Saved entries

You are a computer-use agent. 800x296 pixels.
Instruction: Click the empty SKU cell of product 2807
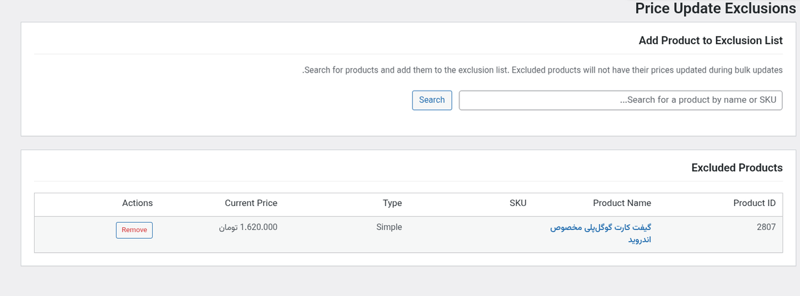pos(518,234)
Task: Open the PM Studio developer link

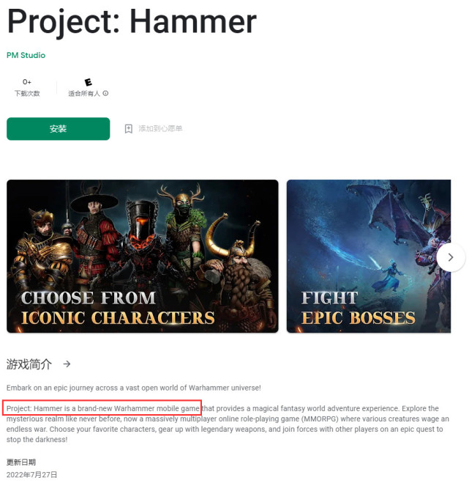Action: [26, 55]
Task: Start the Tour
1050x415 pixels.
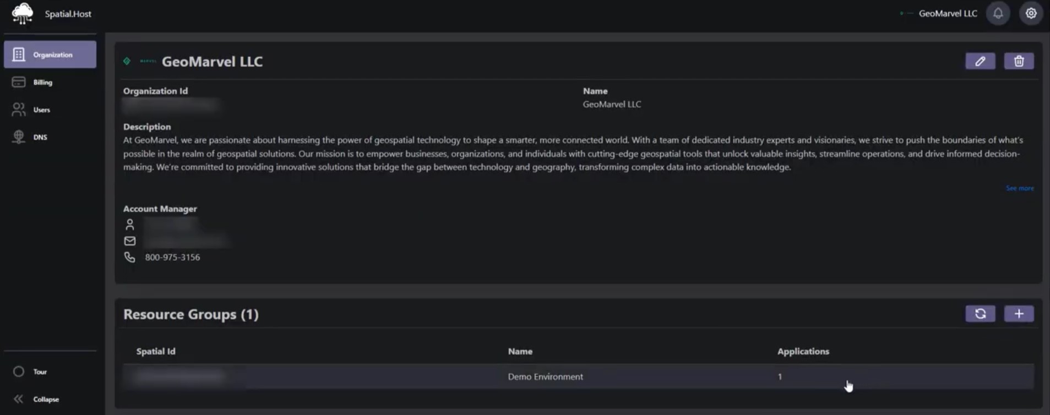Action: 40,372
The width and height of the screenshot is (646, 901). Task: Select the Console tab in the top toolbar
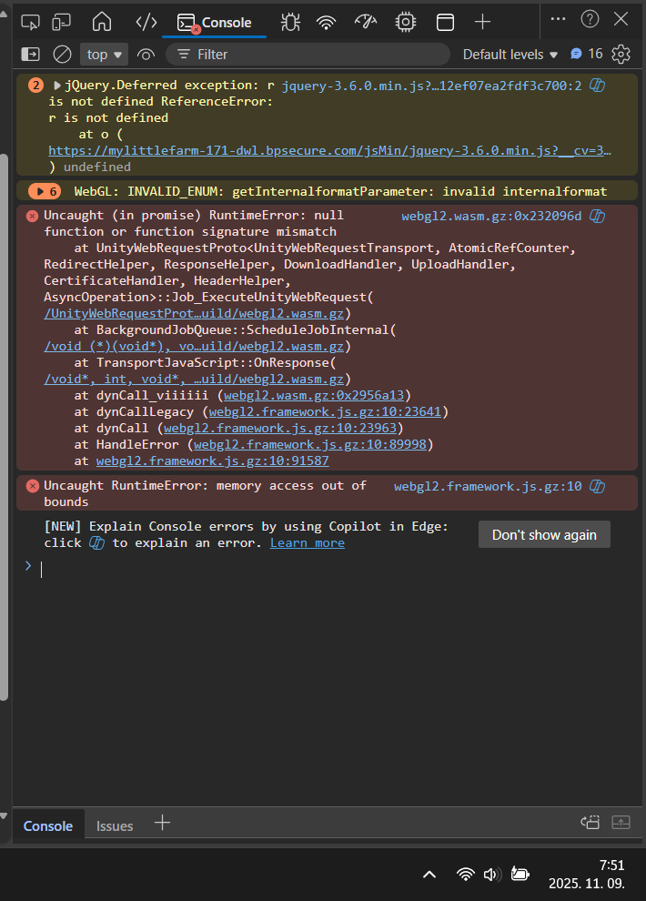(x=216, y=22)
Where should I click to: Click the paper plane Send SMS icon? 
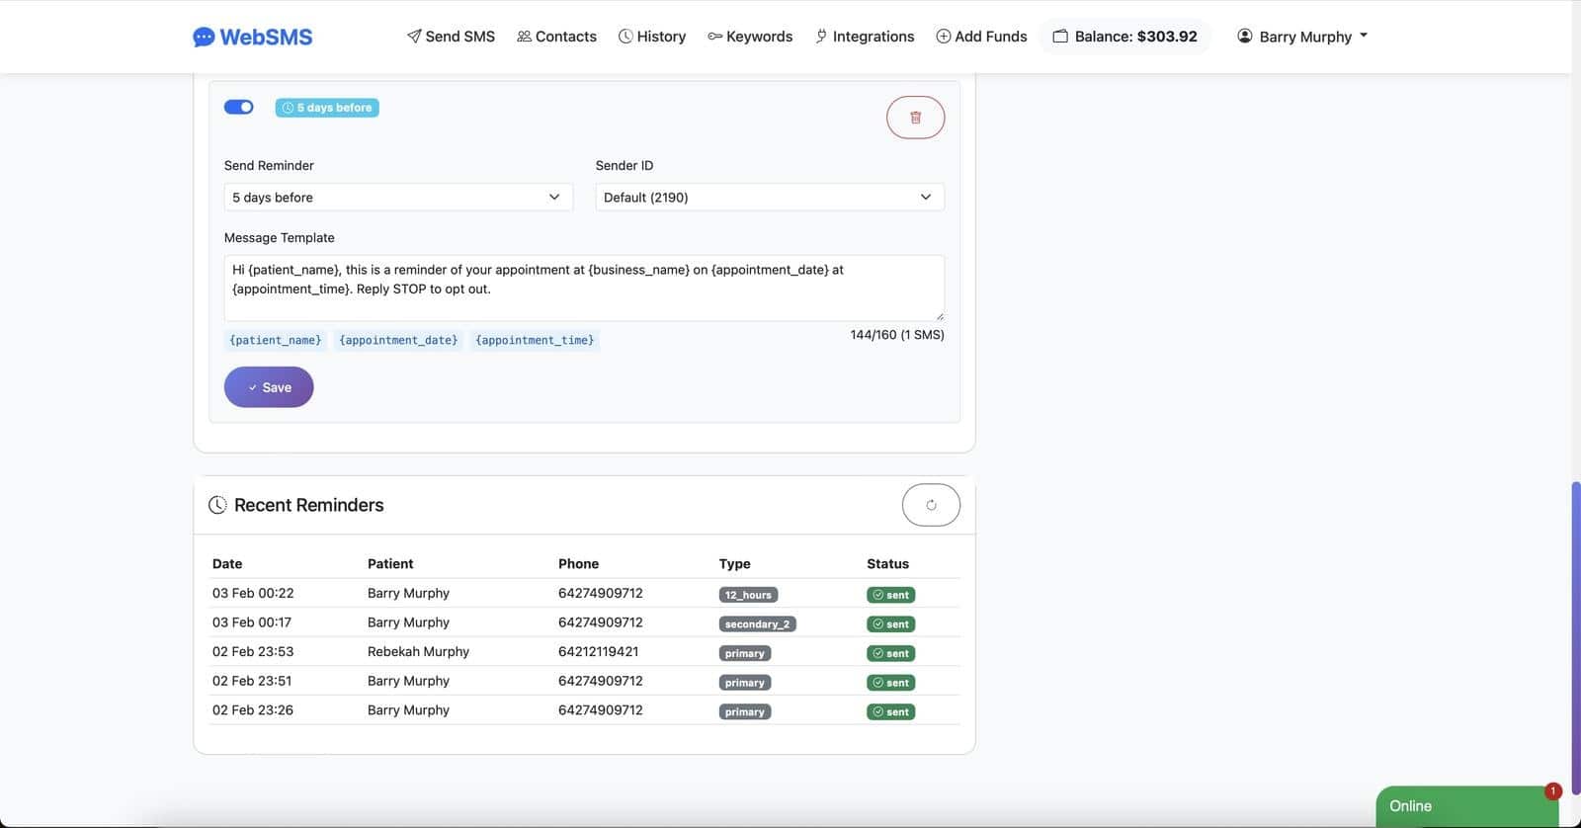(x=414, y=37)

■ **Instructions to follow**
Each record should be quoted exactly, with the images omitted.

■ **Result**
You are a computer-use agent. 800x296 pixels.
Instruction: Click the empty SKU cell of product 2807
pos(518,234)
Task: Open the PM Studio developer link

Action: [26, 55]
Task: Start the Tour
1050x415 pixels.
Action: 40,372
The width and height of the screenshot is (646, 901). Task: Select the Console tab in the top toolbar
(x=216, y=22)
Where should I click to: Click the paper plane Send SMS icon? 
(x=414, y=37)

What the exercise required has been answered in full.